◆ **Exercise instructions**
Starting with the line containing "Screen dimensions: 1577x820" and going on through the line containing "Click the Money Flow title 2465x1125 pixels.", return the lines of the data below exactly, and only those.

The data: Begin

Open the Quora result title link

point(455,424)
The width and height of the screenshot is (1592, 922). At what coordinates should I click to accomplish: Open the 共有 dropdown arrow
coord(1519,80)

The data: End
The data: Begin

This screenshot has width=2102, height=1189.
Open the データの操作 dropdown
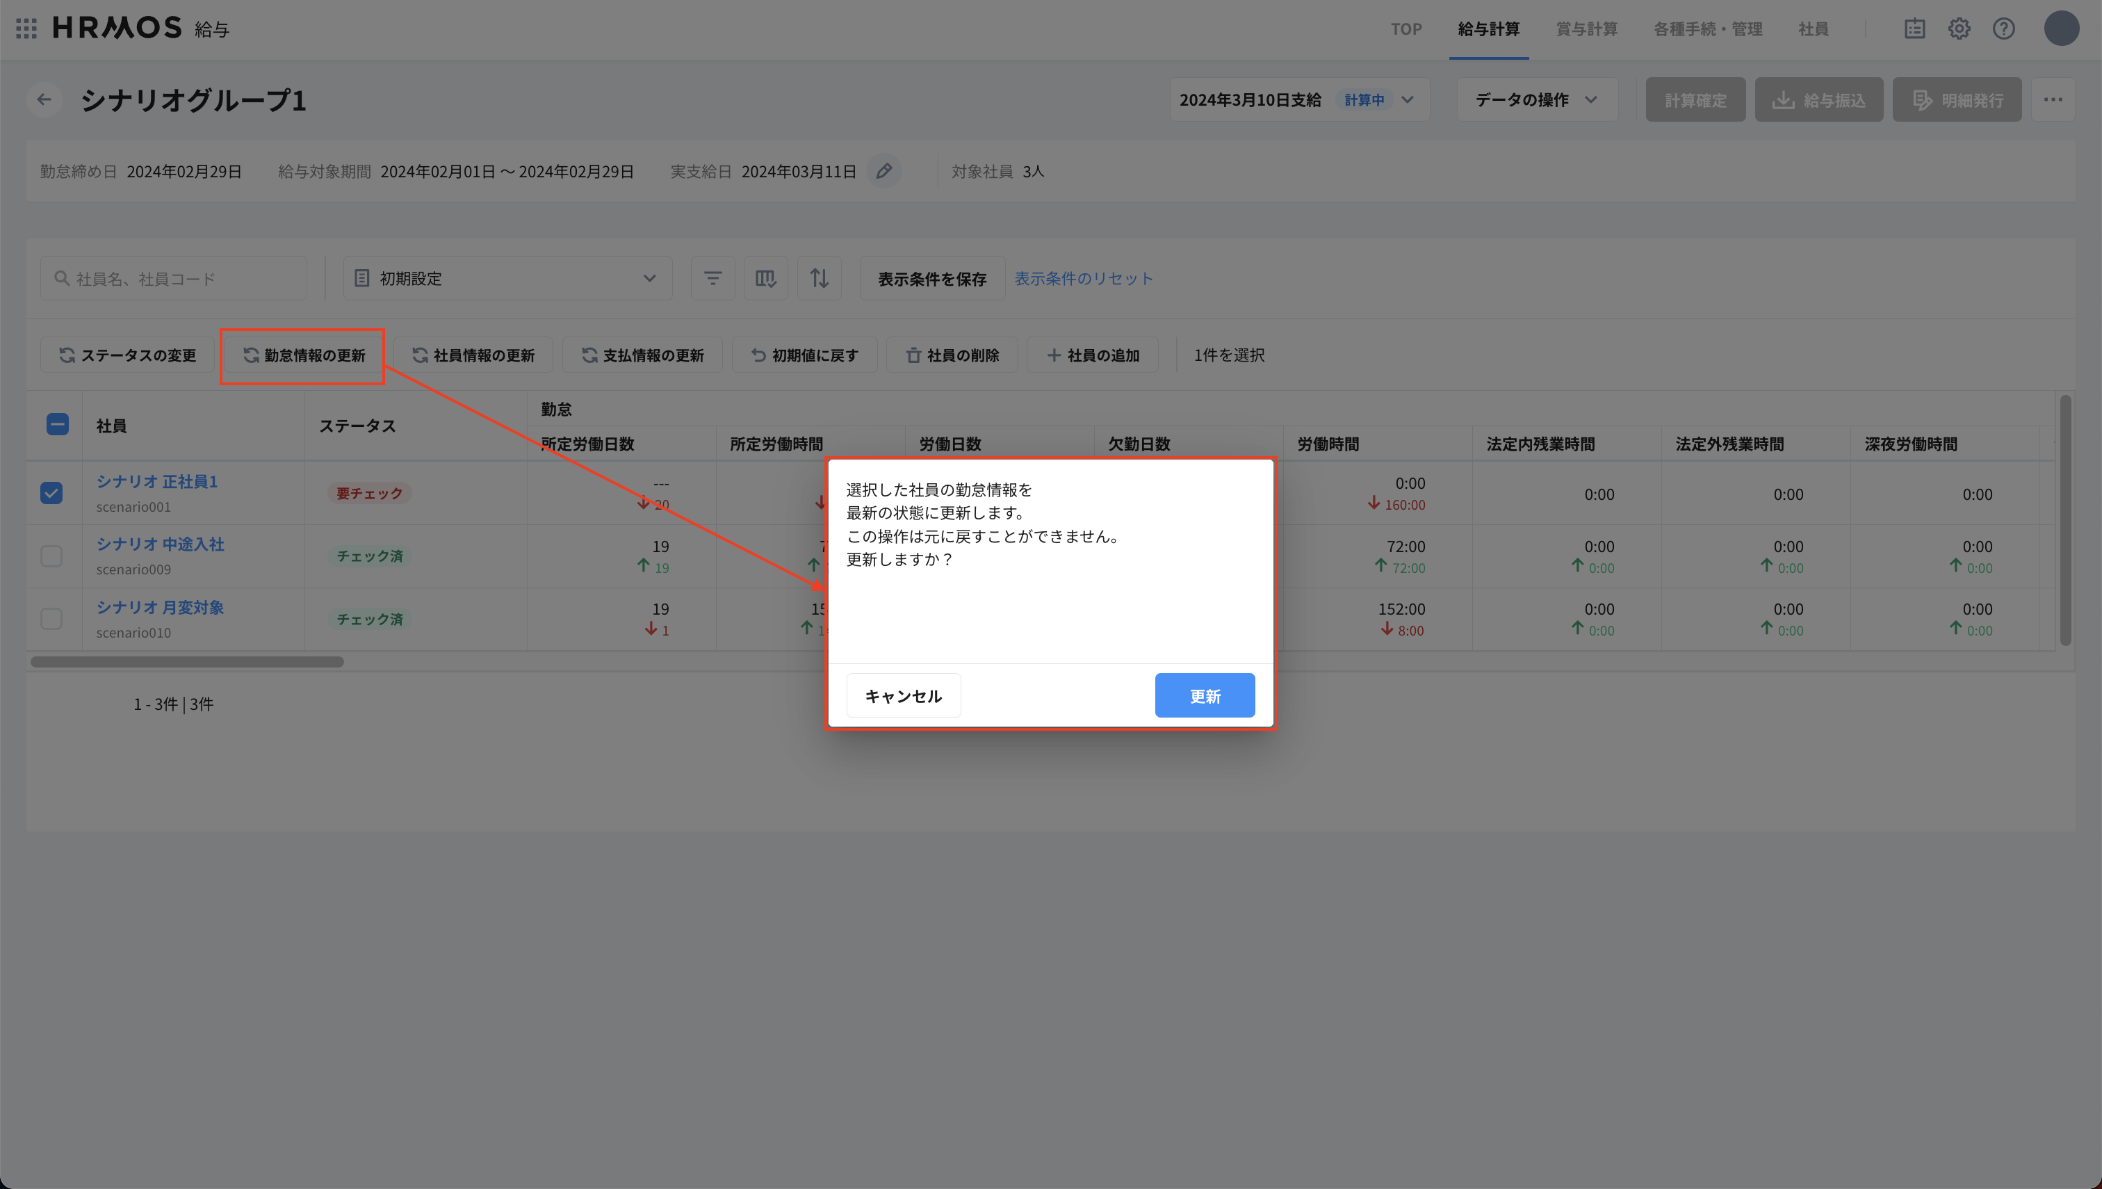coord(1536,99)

The data: End
The data: Begin

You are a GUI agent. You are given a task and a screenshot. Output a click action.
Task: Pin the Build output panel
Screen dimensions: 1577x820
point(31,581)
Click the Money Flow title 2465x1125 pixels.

The data: End

◆ **Task response**
Screen dimensions: 1577x820
point(31,581)
Click the Money Flow title 2465x1125 pixels.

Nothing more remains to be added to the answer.